BEGIN
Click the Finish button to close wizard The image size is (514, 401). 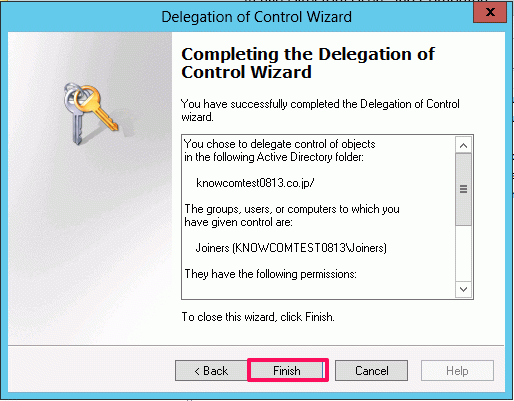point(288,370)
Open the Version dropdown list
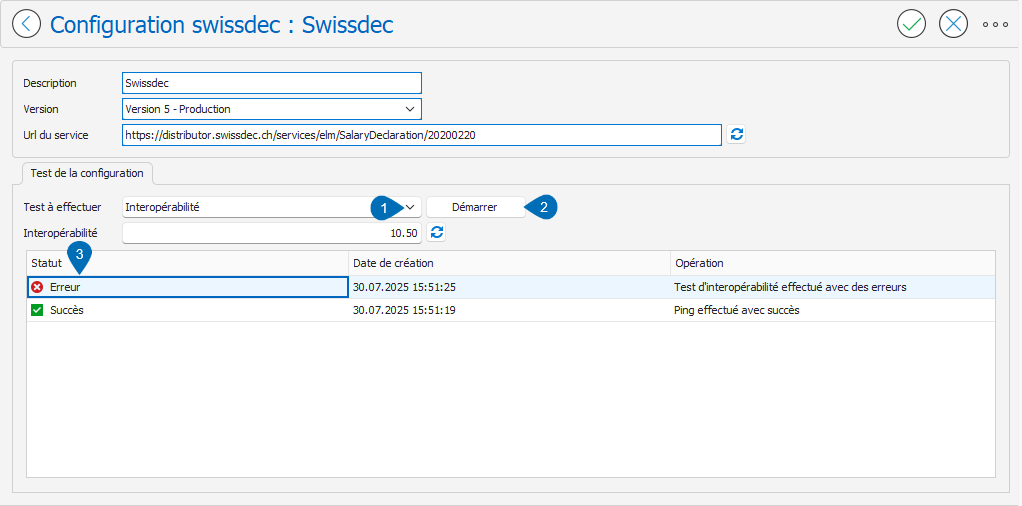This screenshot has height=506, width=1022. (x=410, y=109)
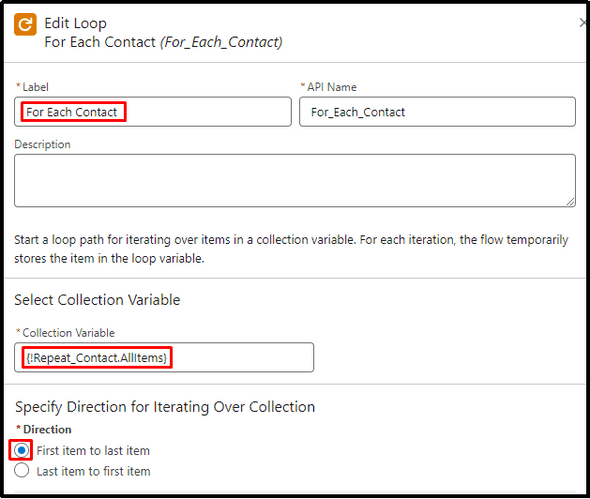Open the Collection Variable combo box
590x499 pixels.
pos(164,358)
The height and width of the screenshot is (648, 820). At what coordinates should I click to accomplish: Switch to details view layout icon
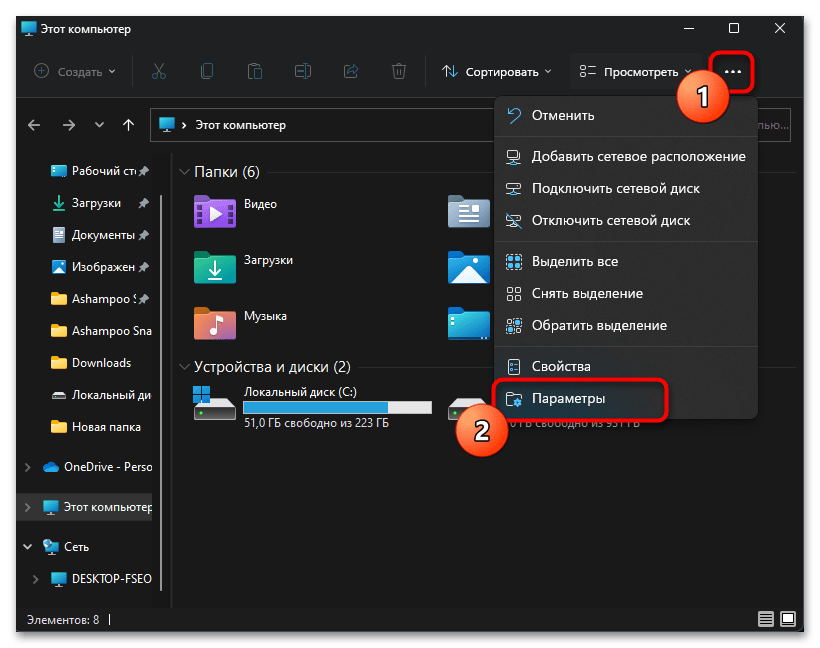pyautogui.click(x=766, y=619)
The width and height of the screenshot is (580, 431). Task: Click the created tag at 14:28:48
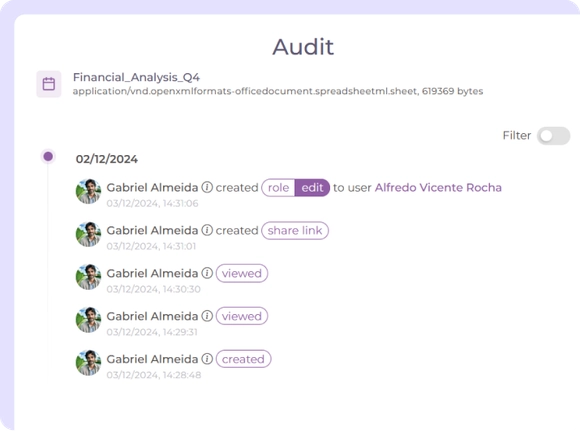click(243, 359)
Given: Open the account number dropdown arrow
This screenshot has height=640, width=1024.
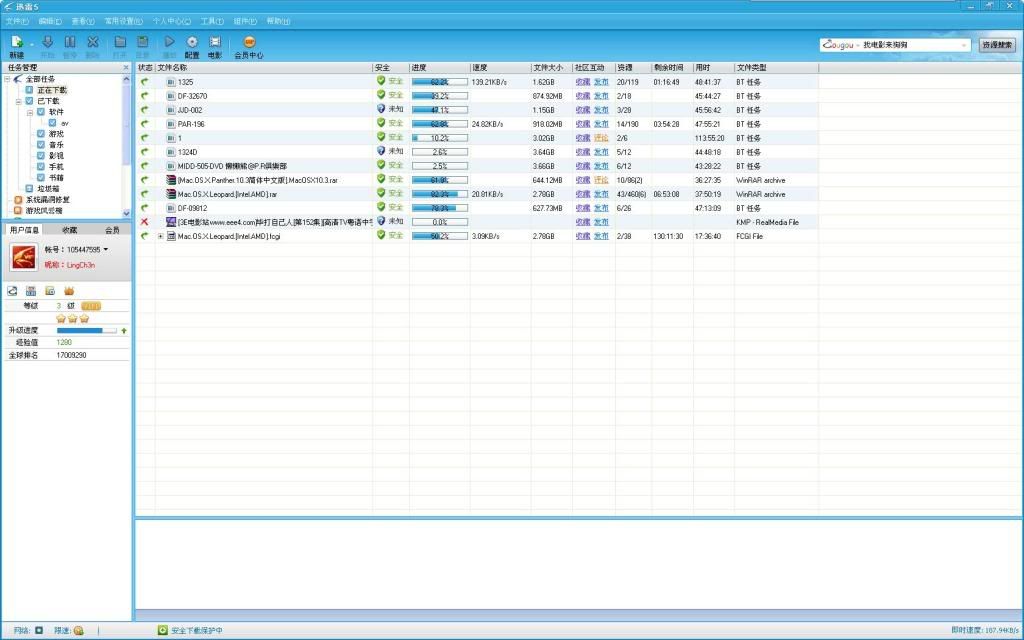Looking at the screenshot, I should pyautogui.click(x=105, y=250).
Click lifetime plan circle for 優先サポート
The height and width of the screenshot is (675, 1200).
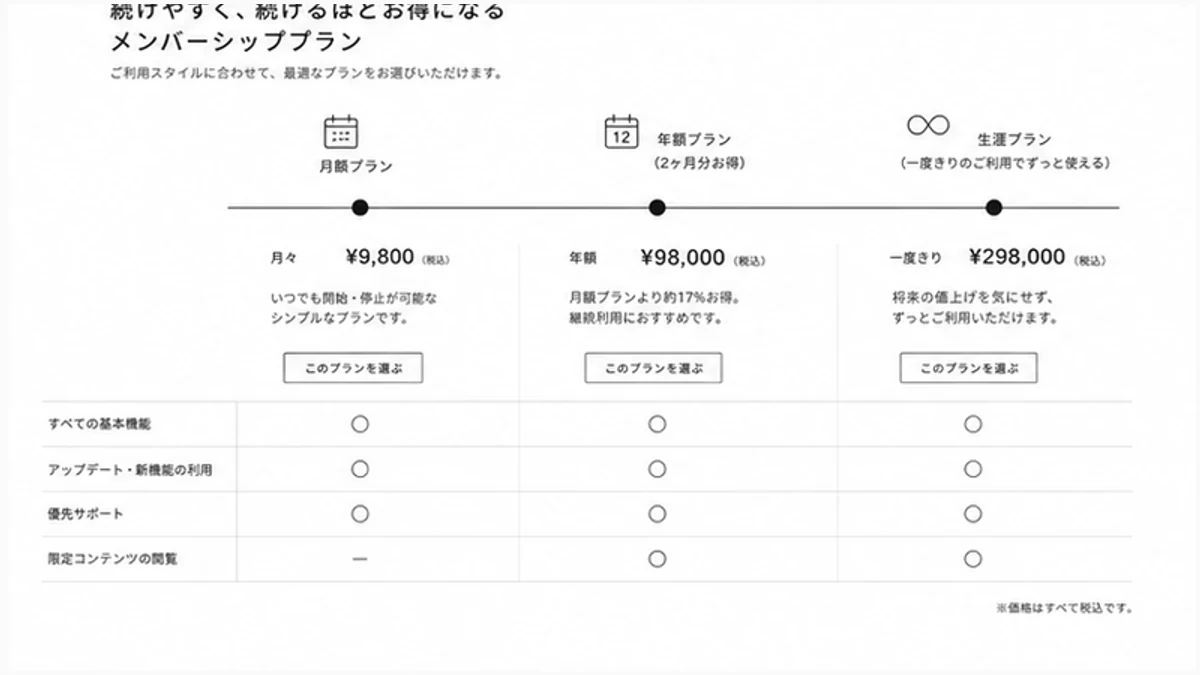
END
Exercise prompt =
Extract, word for word, every line from the one containing "This screenshot has height=640, width=1024." to the end of the data above, both ends included, and leave out the pictures.

Reply =
This screenshot has height=640, width=1024.
Looking at the screenshot, I should pyautogui.click(x=105, y=250).
Click lifetime plan circle for 優先サポート
The height and width of the screenshot is (675, 1200).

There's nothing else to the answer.